Heart rate. HR, HR Deceleration (the change in HR from resting to scenario), and HR variability (LF:HF Ratio) were examined for both the Expert and Novice cohorts. The ANOVA revealed a significant effect of expertise on HR, F(1, 22) = 16.71, p < 0.001, and HR deceleration, F(1, 22) = 8.59, p < 0.001, but not LF:HF Ratios, p = 0.57.
EEG metrics. The ANOVA between the Experts and Novices revealed significant differences on some, but not all, of the metrics of interest. Overall alpha, F(1, 22) = 8.79, p < 0.01, and overall change from rest alpha was significant, F(1, 22) = 4.64, p < 0.05, but the right parietal change in alpha was not (p = 0.32). Alpha asymmetry was not significant. Frontal midline theta was significant, as was overall frontal theta, F(1, 22) = 5.14, p < 0.05 and F(1, 22) = 5.06, p < 0.05, respectively. Finally, neither frontal gamma nor right parietal gamma were significant.
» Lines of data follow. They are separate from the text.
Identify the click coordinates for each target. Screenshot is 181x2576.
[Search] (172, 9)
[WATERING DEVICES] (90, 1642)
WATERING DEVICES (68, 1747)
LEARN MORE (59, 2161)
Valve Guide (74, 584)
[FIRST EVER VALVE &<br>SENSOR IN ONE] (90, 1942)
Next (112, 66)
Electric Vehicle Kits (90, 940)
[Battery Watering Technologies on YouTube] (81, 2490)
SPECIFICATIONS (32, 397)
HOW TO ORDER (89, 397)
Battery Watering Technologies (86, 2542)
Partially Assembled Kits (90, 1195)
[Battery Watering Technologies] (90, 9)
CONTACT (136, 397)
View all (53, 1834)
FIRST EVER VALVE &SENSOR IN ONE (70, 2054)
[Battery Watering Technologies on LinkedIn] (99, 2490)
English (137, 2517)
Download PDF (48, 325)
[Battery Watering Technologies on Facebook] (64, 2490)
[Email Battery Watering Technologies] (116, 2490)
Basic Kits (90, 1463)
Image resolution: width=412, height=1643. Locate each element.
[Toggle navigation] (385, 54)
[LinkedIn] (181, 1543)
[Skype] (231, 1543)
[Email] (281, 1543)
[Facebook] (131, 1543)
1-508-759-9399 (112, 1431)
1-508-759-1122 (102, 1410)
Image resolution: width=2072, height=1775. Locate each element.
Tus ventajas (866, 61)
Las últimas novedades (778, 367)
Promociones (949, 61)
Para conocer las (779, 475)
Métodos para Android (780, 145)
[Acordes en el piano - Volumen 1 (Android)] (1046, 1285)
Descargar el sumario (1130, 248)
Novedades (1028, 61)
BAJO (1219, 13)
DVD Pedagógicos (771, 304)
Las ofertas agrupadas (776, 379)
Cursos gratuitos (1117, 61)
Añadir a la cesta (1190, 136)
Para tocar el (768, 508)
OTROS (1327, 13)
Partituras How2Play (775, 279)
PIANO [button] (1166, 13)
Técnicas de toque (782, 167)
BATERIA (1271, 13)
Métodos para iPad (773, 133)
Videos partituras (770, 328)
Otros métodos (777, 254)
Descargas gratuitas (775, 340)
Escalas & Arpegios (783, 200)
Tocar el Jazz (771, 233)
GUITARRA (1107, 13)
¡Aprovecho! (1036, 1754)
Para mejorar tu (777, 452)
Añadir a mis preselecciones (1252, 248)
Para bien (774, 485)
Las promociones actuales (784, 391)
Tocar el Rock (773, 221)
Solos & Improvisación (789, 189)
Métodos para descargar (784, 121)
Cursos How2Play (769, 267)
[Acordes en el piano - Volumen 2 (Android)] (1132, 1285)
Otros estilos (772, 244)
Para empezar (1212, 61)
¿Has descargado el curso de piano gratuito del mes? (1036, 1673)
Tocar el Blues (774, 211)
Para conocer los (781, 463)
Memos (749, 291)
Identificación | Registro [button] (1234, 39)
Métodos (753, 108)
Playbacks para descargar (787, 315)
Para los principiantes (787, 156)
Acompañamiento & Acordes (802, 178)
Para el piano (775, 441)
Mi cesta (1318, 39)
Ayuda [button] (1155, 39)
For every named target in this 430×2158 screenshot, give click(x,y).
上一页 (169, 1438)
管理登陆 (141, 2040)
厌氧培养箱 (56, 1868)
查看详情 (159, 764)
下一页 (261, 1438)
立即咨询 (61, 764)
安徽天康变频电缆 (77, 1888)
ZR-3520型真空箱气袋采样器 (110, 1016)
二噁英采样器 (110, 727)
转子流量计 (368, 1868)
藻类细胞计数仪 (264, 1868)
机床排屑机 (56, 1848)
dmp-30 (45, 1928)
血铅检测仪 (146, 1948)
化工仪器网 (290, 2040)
B-alert classifications. Engagement and workload were examined as additional metrics of internal cognitive processing. The 2-level analysis found significant differences for engagement, but not workload metrics, between the Expert and Novice groups; F(1, 22) = 6.94, p < 0.01.
Table 3 provides the outcome Adjusted R2 values of the hierarchical regression analyses that were conducted for the 2-level regression analyses to examine how psychophysiological variables explain pass rate variance. The Adjusted R2 is for the model that includes all prior variables in the table. Briefly, while we examined metrics that theoretically should explain variability in performance in DFJDM, we found these metrics to explain a large portion of variability in the experts, up to 72%, with frontal midline theta, change in alpha from rest, workload, and frontal and right parietal gamma. Collectively these variables explain a great deal of the physiologic underpinnings of expert performance. In contrast, these same variables explain only 37% of the variance in the novice cohort, with change in alpha from rest and right parietal gamma providing the most insight. If we combine the groups, very little variance is explained by these metrics, indicating that the psychophysiological processes associated with expertise may vary differently than skill acquisition during the novice state.
Discriminant function analysis
A DFA was conducted to determine how accurately the psychophysiological variables classified the expertise of the participant completing each scenario (expert or novice), using the scenarios rated as “pass” only to ensure equitable comparison. The same variables used throughout this paper were presented to the DFA on a scenario by scenarios bases. As seen in Table 4, the cross validation results indicate that we can classify 72.6% of the scenarios as expert or novice using these variables. The original classifications began at 76.95% of experts correctly classified, and 70.95% of novice scenarios.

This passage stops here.